### Given data

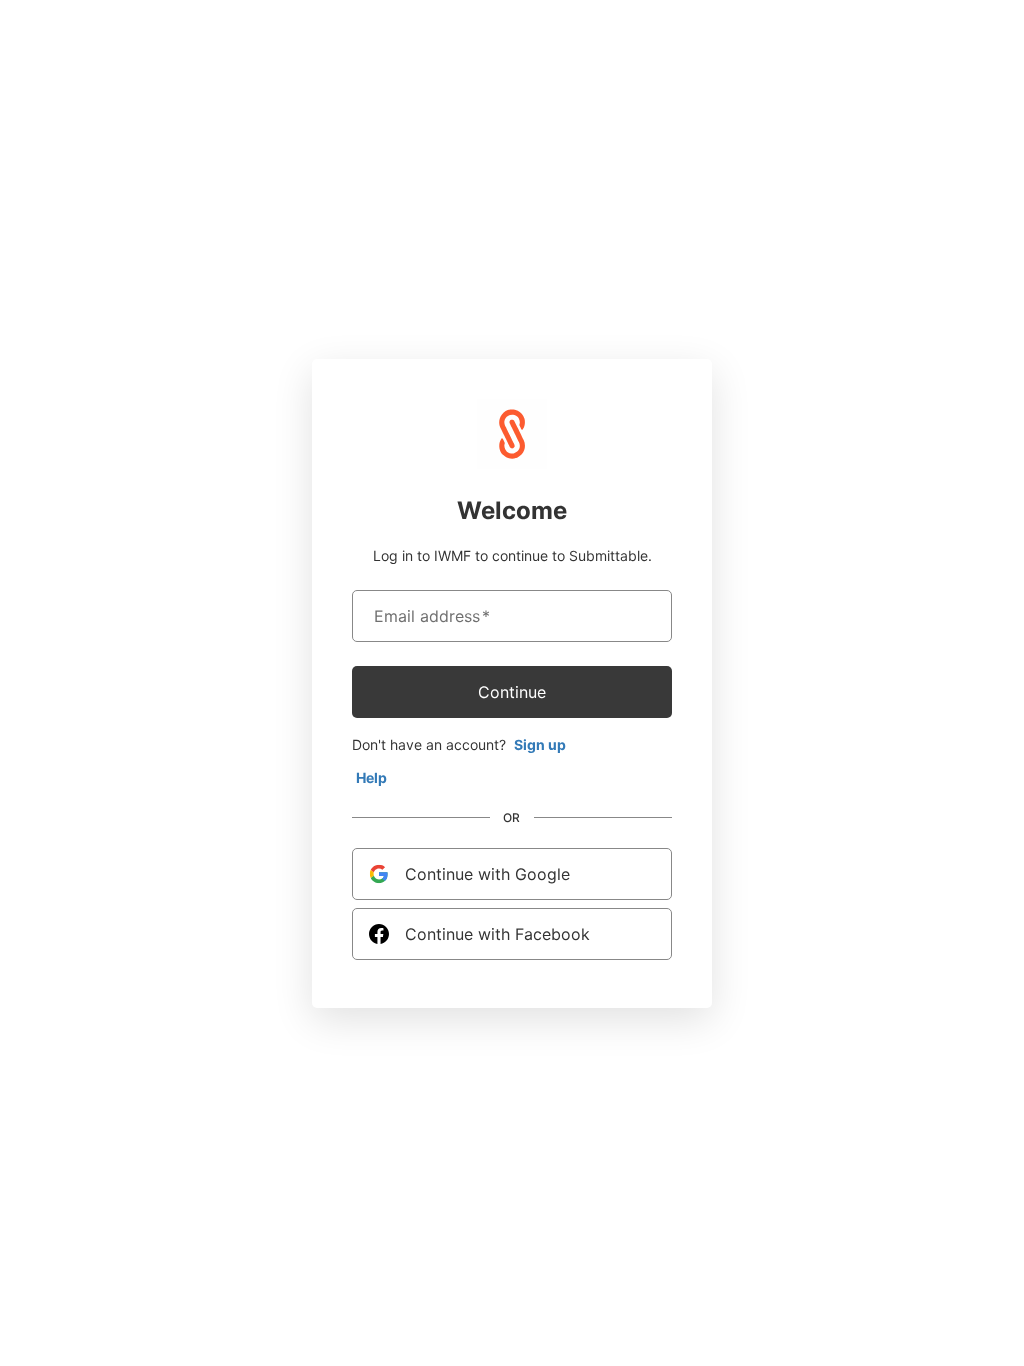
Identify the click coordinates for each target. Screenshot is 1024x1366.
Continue (512, 692)
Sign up (540, 744)
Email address (432, 616)
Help (371, 777)
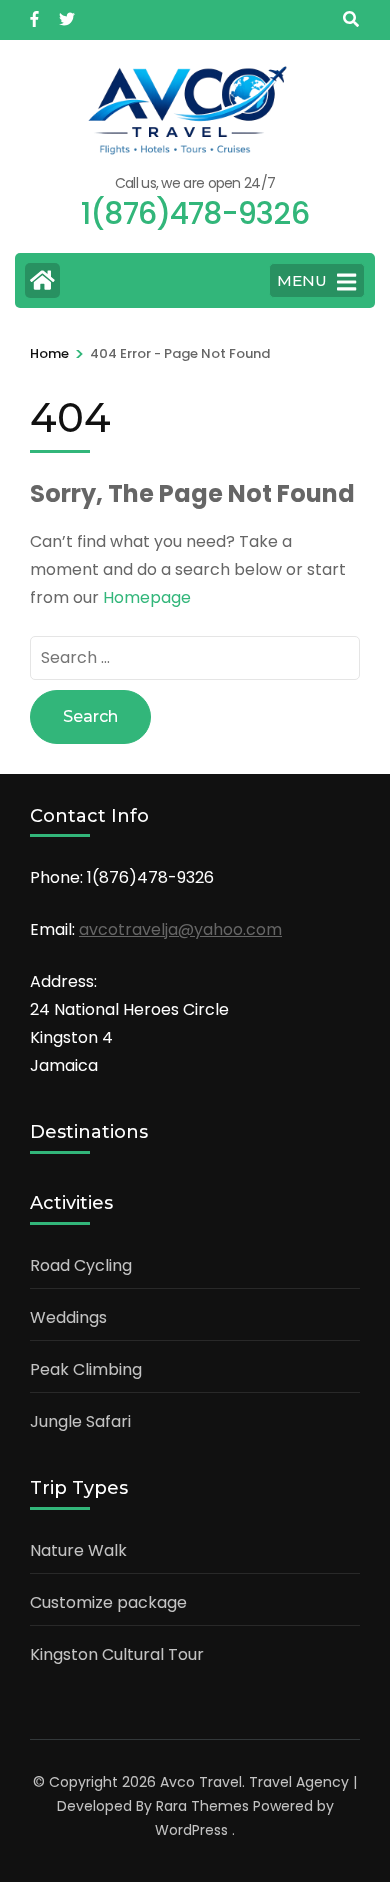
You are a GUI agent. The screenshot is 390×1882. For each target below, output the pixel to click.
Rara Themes (202, 1806)
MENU (302, 280)
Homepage (147, 597)
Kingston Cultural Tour (117, 1654)
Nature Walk (78, 1550)
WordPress (191, 1830)
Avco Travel (201, 1782)
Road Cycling (81, 1265)
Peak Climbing (86, 1369)
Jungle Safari (80, 1421)
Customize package (108, 1602)
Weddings (68, 1317)
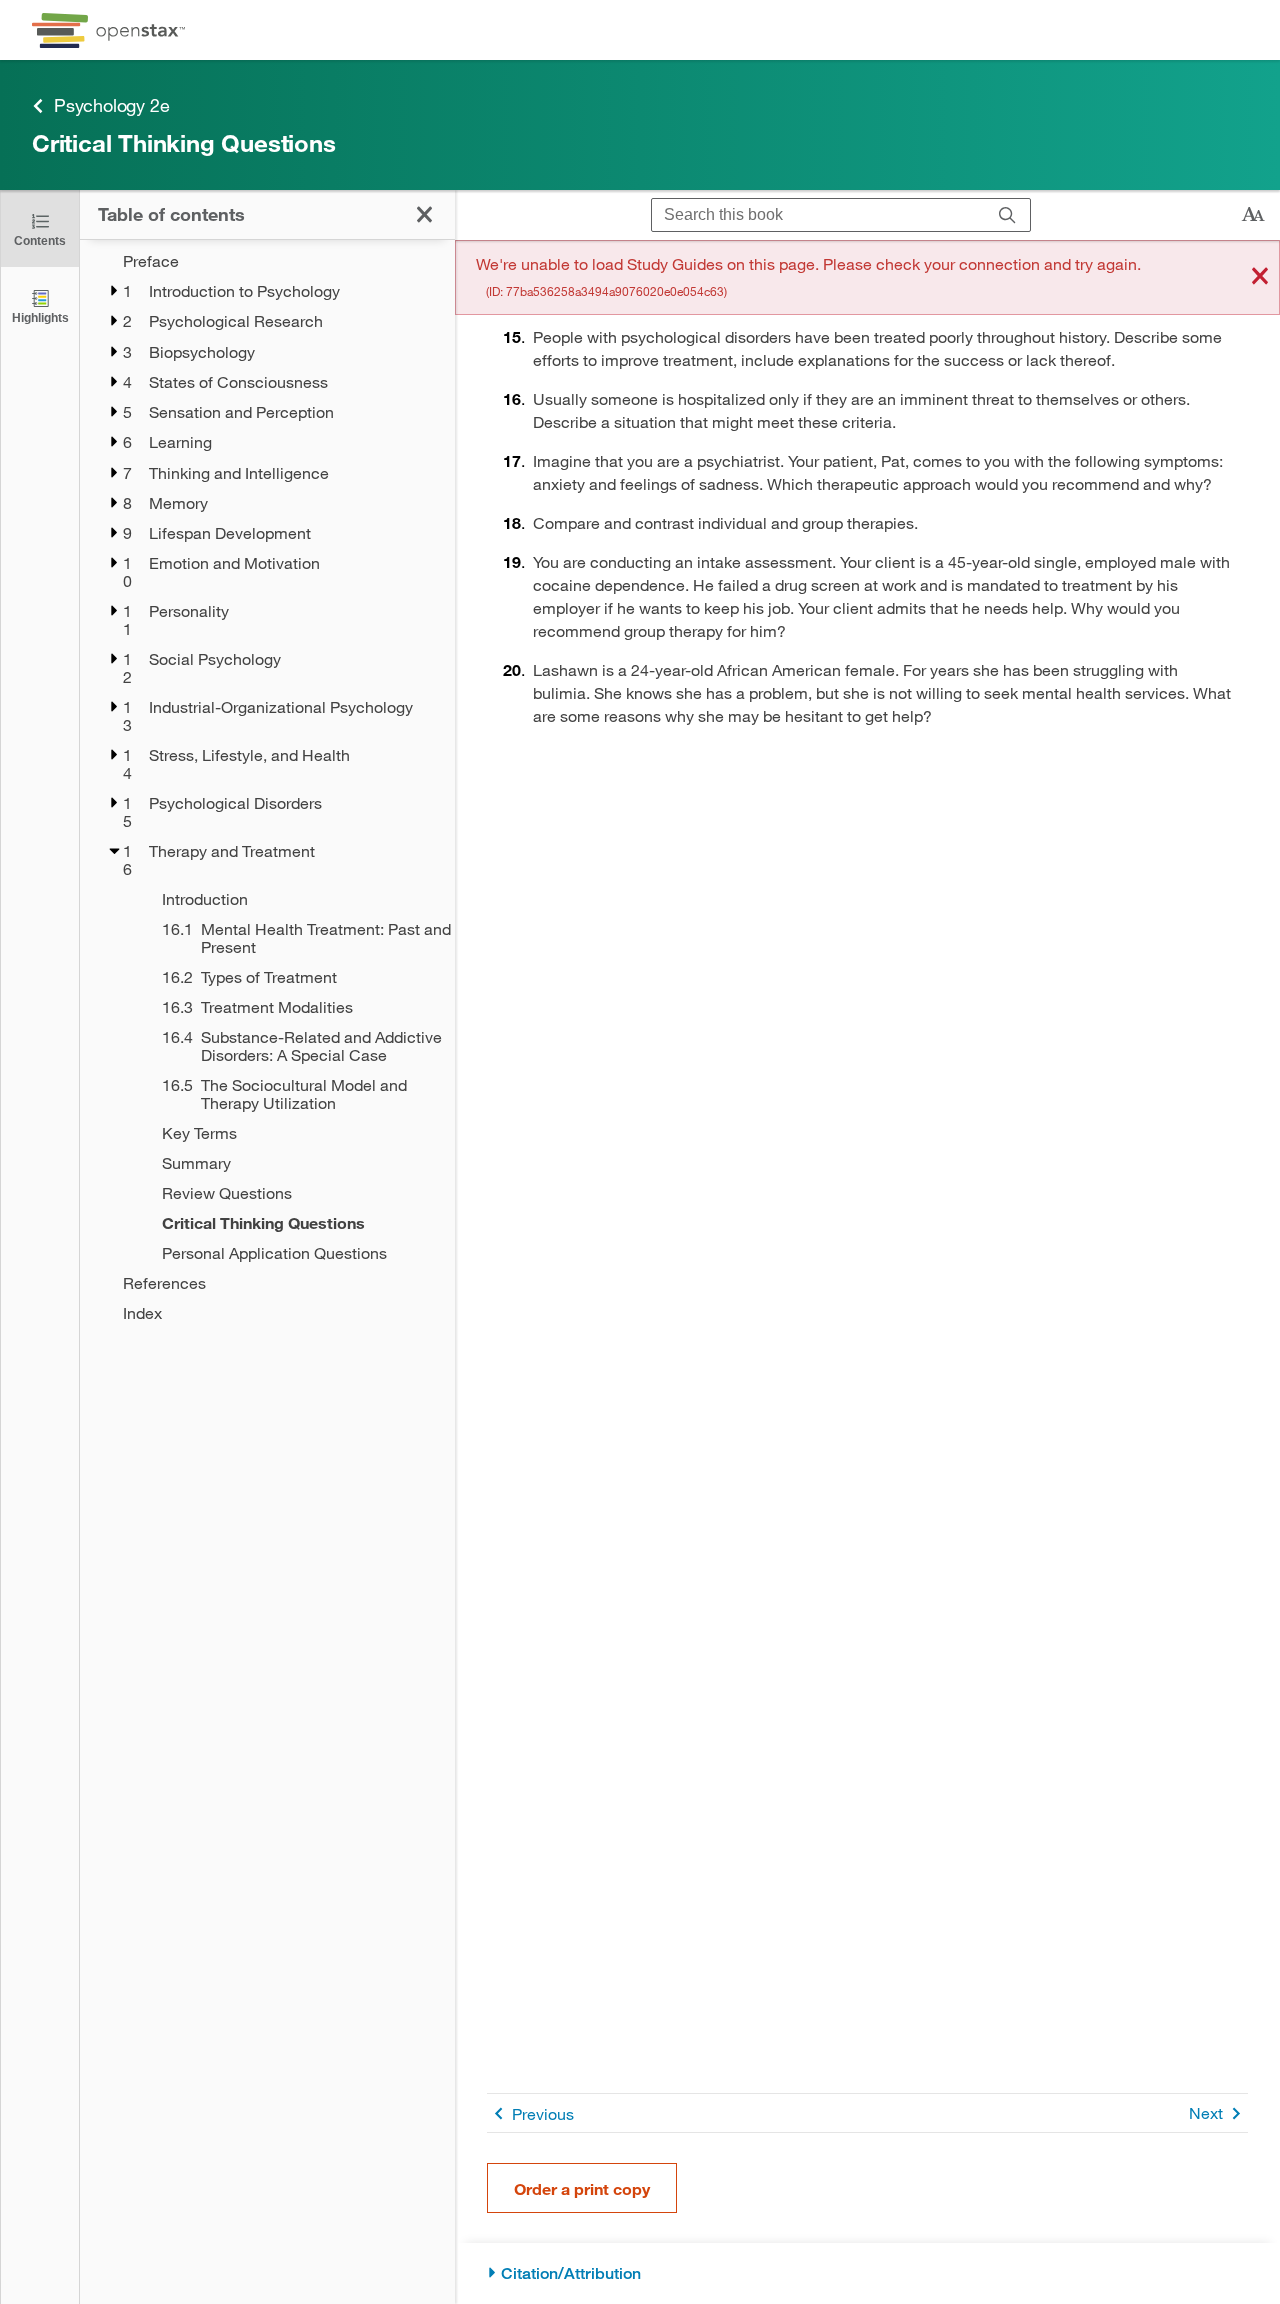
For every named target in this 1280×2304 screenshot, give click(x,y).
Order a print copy (582, 2188)
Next (1206, 2112)
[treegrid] (267, 787)
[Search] (1007, 215)
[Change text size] (1253, 215)
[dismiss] (1260, 277)
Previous (543, 2113)
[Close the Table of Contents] (424, 214)
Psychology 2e (111, 105)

### Work to be completed
Please retype only the lines from the line that holds "Kingston Cultural Tour (117, 1654)" through the end of the records, exactly as they stand, and drop every picture.

### Task solution
Kingston Cultural Tour (117, 1654)
Nature Walk (78, 1550)
WordPress (191, 1830)
Avco Travel (201, 1782)
Road Cycling (81, 1265)
Peak Climbing (86, 1369)
Jungle Safari (80, 1421)
Customize package (108, 1602)
Weddings (68, 1317)
For every named target in this 1280×2304 screenshot, give click(x,y).
Order a print copy (582, 2188)
Next (1206, 2112)
[treegrid] (267, 787)
[Search] (1007, 215)
[Change text size] (1253, 215)
[dismiss] (1260, 277)
Previous (543, 2113)
[Close the Table of Contents] (424, 214)
Psychology 2e (111, 105)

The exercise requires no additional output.